IM: Gun-Shy Nation

This has been bugging me since it happened but it's also led me to A Big Conclusion. So. Here's a story for you.

On November 4, a 19-year-old named Tyler Comstock, who lived in a small town near mine, died here in Ames on campus, shot by a member of the Ames Police Department. You can read the details here, and for a link to a dashboard, police-car video cam, see here. 

But here's a summary of what happened.

Comstock's father works for a local landscaping company and was, I gather, at a job when his son showed up and asked for money for cigarettes. Dad declined.

Tyler hopped in his dad's work truck and took off. That truck, like all the trucks for that particular company (I know this company well, see its trucks all the time), was a regular pickup pulling a flatbed trailer with side-gates. (Because the guys who work for the company haul needed equipment: mulchers, mowers, etc.)

The dad called the police and reported his son had stolen the truck. He stressed that Tyler was pissed off, but was NOT carrying a weapon of any kind.

A police chase ensued. If you watch the video, you'll see, yeah, it was not a good chase. The truck trailer and its equipment are bouncing like mad, pieces of equipment are flying off the truck, pedestrians, of whom there were many, are scrambling to get out of the way.
━━━━━━━━━━━━━━━━━━━━
**Problem requirements:** Continue the account of the police chase in Ames from the point where it stops. The listing after this text isn't needed for anything here.

**Information provided:**
━━━━━━━━━━━━━━━━━━━━
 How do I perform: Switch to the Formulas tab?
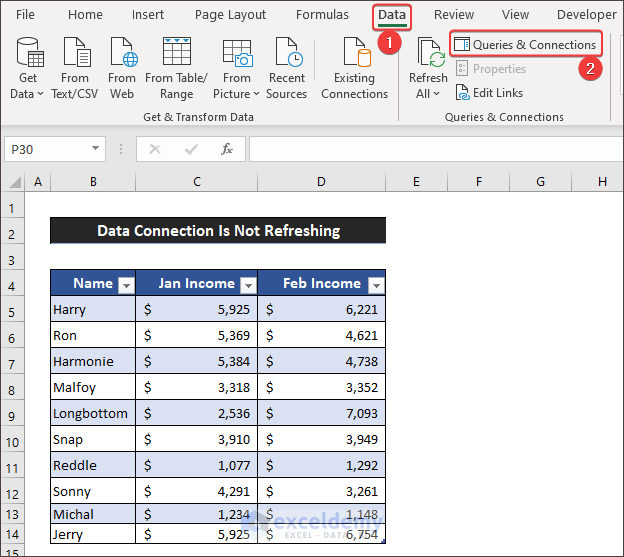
━━━━━━━━━━━━━━━━━━━━
**The result:**
Twice during the pursuit, the police dispatcher, on orders from higher-ups, suggested that the cops stop the chase. Comstock was driving fast in a heavily trafficked area with lots of pedestrians.

Comstock kept driving; the cops kept chasing. Eventually he "landed" on the central campus of Iowa State University (about a mile from my house). Central campus is a big open space (football-field sized) landscaped with many big trees.

We'd had rain recently, and once Comstock left a paved road and tried to drive through central campus, the truck got stuck in the mud. He sat there, flooring the accelerator, trying to get away. The truck was near a small grove of large trees (I know the exact spot well) and within a few minutes, Comstock and the truck were completely surrounded by city and campus police.

Put another way, between the mud and the cars, Comstock wasn't going anywhere anytime soon.

Despite that, about two minutes later, he was dead, shot by a member of the Ames Police Department.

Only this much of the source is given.